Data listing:
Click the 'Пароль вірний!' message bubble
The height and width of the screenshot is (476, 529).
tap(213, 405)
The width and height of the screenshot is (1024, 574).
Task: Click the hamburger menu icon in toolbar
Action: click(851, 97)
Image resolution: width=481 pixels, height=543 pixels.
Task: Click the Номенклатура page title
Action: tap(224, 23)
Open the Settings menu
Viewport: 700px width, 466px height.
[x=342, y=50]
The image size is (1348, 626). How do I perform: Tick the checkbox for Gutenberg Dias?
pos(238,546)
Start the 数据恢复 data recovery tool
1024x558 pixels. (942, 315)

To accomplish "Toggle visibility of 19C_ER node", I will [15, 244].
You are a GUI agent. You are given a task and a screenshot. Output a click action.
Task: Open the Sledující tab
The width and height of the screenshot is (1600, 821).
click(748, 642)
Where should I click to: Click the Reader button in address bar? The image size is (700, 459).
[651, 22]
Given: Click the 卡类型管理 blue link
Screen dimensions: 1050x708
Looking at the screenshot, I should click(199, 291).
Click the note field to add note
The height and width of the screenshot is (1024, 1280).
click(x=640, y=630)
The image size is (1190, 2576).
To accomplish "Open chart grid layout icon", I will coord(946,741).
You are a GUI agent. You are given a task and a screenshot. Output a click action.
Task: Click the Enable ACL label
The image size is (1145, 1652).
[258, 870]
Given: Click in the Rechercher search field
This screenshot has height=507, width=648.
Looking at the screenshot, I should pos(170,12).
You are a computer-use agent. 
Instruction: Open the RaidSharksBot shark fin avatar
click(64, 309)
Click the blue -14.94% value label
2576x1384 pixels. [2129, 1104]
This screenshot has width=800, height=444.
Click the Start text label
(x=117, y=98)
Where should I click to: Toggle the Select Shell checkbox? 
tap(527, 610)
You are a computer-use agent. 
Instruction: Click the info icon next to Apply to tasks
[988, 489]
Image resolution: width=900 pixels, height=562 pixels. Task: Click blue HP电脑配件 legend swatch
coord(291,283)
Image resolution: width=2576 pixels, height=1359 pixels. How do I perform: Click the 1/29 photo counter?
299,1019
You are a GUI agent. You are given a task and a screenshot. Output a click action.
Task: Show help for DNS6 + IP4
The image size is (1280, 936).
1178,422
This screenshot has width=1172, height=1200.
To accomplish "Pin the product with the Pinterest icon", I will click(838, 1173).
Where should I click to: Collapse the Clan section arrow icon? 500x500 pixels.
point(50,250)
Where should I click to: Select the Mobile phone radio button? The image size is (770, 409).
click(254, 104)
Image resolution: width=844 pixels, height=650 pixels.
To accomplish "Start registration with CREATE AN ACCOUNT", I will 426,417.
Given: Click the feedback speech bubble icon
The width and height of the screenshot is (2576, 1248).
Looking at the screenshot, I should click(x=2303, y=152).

Exercise prompt:
Copy all of the records above line for line, with no changes.

Solution below:
Click the 'Пароль вірний!' message bubble
The height and width of the screenshot is (476, 529).
tap(213, 405)
The width and height of the screenshot is (1024, 574).
Task: Click the hamburger menu icon in toolbar
Action: click(851, 97)
Image resolution: width=481 pixels, height=543 pixels.
Task: Click the Номенклатура page title
Action: tap(224, 23)
Open the Settings menu
Viewport: 700px width, 466px height.
[x=342, y=50]
The image size is (1348, 626). How do I perform: Tick the checkbox for Gutenberg Dias?
pos(238,546)
Start the 数据恢复 data recovery tool
1024x558 pixels. (942, 315)

To accomplish "Toggle visibility of 19C_ER node", I will [15, 244].
You are a GUI agent. You are given a task and a screenshot. Output a click action.
Task: Open the Sledující tab
The width and height of the screenshot is (1600, 821).
click(748, 642)
Where should I click to: Click the Reader button in address bar? The image size is (700, 459).
[651, 22]
Given: Click the 卡类型管理 blue link
Screen dimensions: 1050x708
Looking at the screenshot, I should click(199, 291).
Click the note field to add note
The height and width of the screenshot is (1024, 1280).
click(x=640, y=630)
The image size is (1190, 2576).
To accomplish "Open chart grid layout icon", I will coord(946,741).
You are a GUI agent. You are given a task and a screenshot. Output a click action.
Task: Click the Enable ACL label
The image size is (1145, 1652).
[258, 870]
Given: Click in the Rechercher search field
This screenshot has height=507, width=648.
Looking at the screenshot, I should pos(170,12).
You are a computer-use agent. 
Instruction: Open the RaidSharksBot shark fin avatar
click(64, 309)
Click the blue -14.94% value label
2576x1384 pixels. [2129, 1104]
This screenshot has width=800, height=444.
Click the Start text label
(x=117, y=98)
Where should I click to: Toggle the Select Shell checkbox? 
tap(527, 610)
You are a computer-use agent. 
Instruction: Click the info icon next to Apply to tasks
[988, 489]
Image resolution: width=900 pixels, height=562 pixels. Task: Click blue HP电脑配件 legend swatch
coord(291,283)
Image resolution: width=2576 pixels, height=1359 pixels. How do I perform: Click the 1/29 photo counter?
299,1019
You are a GUI agent. You are given a task and a screenshot. Output a click action.
Task: Show help for DNS6 + IP4
The image size is (1280, 936).
1178,422
This screenshot has width=1172, height=1200.
To accomplish "Pin the product with the Pinterest icon", I will click(838, 1173).
Where should I click to: Collapse the Clan section arrow icon? 500x500 pixels.
point(50,250)
Where should I click to: Select the Mobile phone radio button? The image size is (770, 409).
click(254, 104)
Image resolution: width=844 pixels, height=650 pixels.
To accomplish "Start registration with CREATE AN ACCOUNT", I will 426,417.
Given: Click the feedback speech bubble icon
The width and height of the screenshot is (2576, 1248).
Looking at the screenshot, I should click(x=2303, y=152).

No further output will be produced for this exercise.